If you’re interested in stakeholder management, you’ll be interested in this recent paper by Brad Rawlins of Brigham Young University which addresses a crucial question communicators constantly face in dealing with myriad stakeholders. Which is: “How much attention does each stakeholder group deserve or require?”
Since all stakeholders do not have the same interests or demands, once stakeholders have been identified there is a struggle: who gets the attention? Sacrificing the needs of one stakeholder for the needs of another can be a problem – especially if you don’t make the right choice.
Brad’s paper synthesises a large amount of research in stakeholder management and public relations and provides a model that identifies ‘key publics’ for communications strategies. Brad writes: “By using the steps outlined in this paper, organisations can take a more systematic and comprehensive approach to prioritising stakeholders.” The paper is a very useful contribution to our knowledge of how best to prioritise stakeholders to ensure we’re hitting target, not just assuaging the squeaky wheel.
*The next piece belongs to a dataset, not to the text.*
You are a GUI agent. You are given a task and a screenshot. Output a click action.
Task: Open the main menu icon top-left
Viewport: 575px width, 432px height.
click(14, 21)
Thanks - interesting paper, although more academic than many businesses will need. This paper is helpful in planning proactive communications and identifying where resources should be prioritised, but is of limited use when there's already an urgent communications need - ie, a squeaky wheel - because issues don't usually affect all stakeholder groups equally and at the same time.
Posted by: Sean@Prompt | 26 May 2006 at 01:53 AM
Thank you for the alert. I must be slipping not to have noticed before.
Jon White and I have been working in this field for over a decade when we first developed a focus group using visualisation methodology (using a software as an aid) to identify stakeholders and compare their relative significance.
The range of approaches to stakeholder mapping and auditing is difficult and tends to be complex for boardroom discussion.
Once we can get a board to come together (as a focus group) we can ask them to identify their stakeholders and the relative (importance, influence and attitude) significance of stakeholders, they both identify a lot of them and begin to understand public relations much better.
What is fascinating is seeing directors engage. Usually the sceptical CFO is the most receptive. I think because he can see that this is a form of audit (which he understands) and because, after benchmarking, it is possible then to set time eliminated stakeholder objectives based on, in our case, numbers he can relate to public relations in his own language.
We have found is that by taking stakeholder management to the senior managers of organisations and showing them that they have a role (and its not all down to the 'spin doctors' and marketers), they begin to understand how important (and stretching) PR management is.